Reproduce the entries that follow precisely, setting aside any images.

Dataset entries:
=== Begin Enclosure ===
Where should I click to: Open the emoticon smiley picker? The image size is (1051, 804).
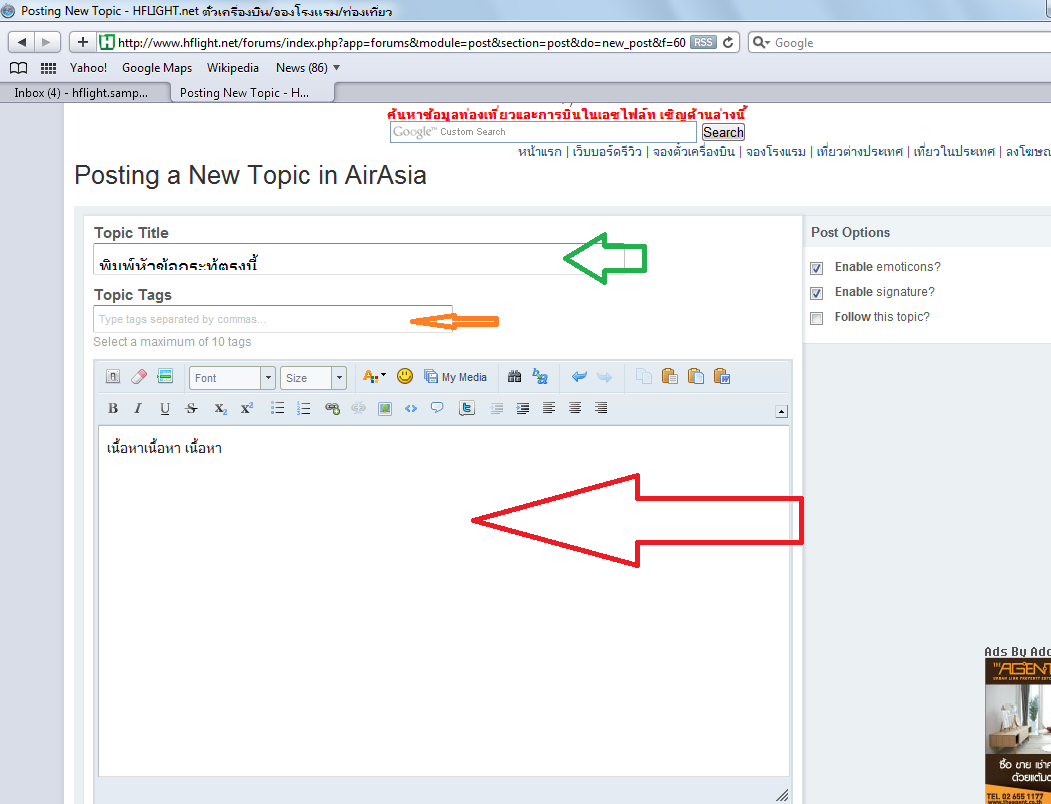pyautogui.click(x=405, y=377)
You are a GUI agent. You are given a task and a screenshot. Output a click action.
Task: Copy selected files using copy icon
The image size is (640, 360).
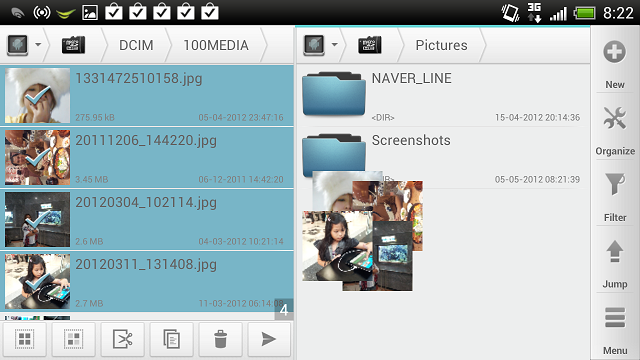click(x=171, y=339)
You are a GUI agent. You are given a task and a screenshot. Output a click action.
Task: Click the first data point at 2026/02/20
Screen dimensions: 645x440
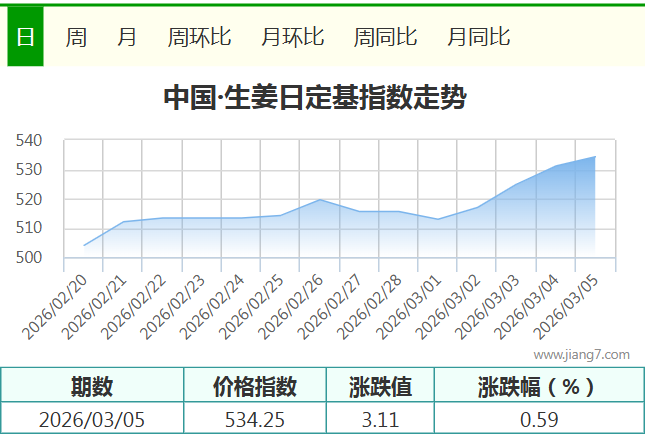click(84, 245)
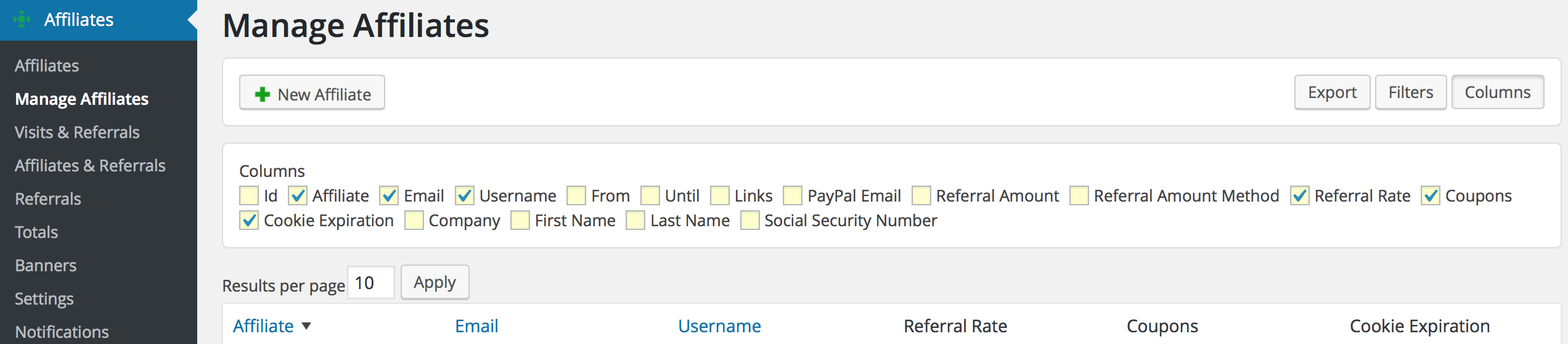Uncheck the Affiliate column checkbox
The height and width of the screenshot is (344, 1568).
coord(298,195)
=== End Enclosure ===
(Expected answer):
Where should I click to: Open the emoticon smiley picker? The image size is (1051, 804).
pyautogui.click(x=405, y=377)
You are a GUI agent. You are given a task and a screenshot. Output a click action.
Task: Copy selected files using copy icon
The image size is (640, 360).
click(x=171, y=339)
You are a GUI agent. You are given a task and a screenshot. Output a click action.
Task: Click the first data point at 2026/02/20
Screen dimensions: 645x440
click(84, 245)
Uncheck the Affiliate column checkbox
The height and width of the screenshot is (344, 1568).
coord(298,195)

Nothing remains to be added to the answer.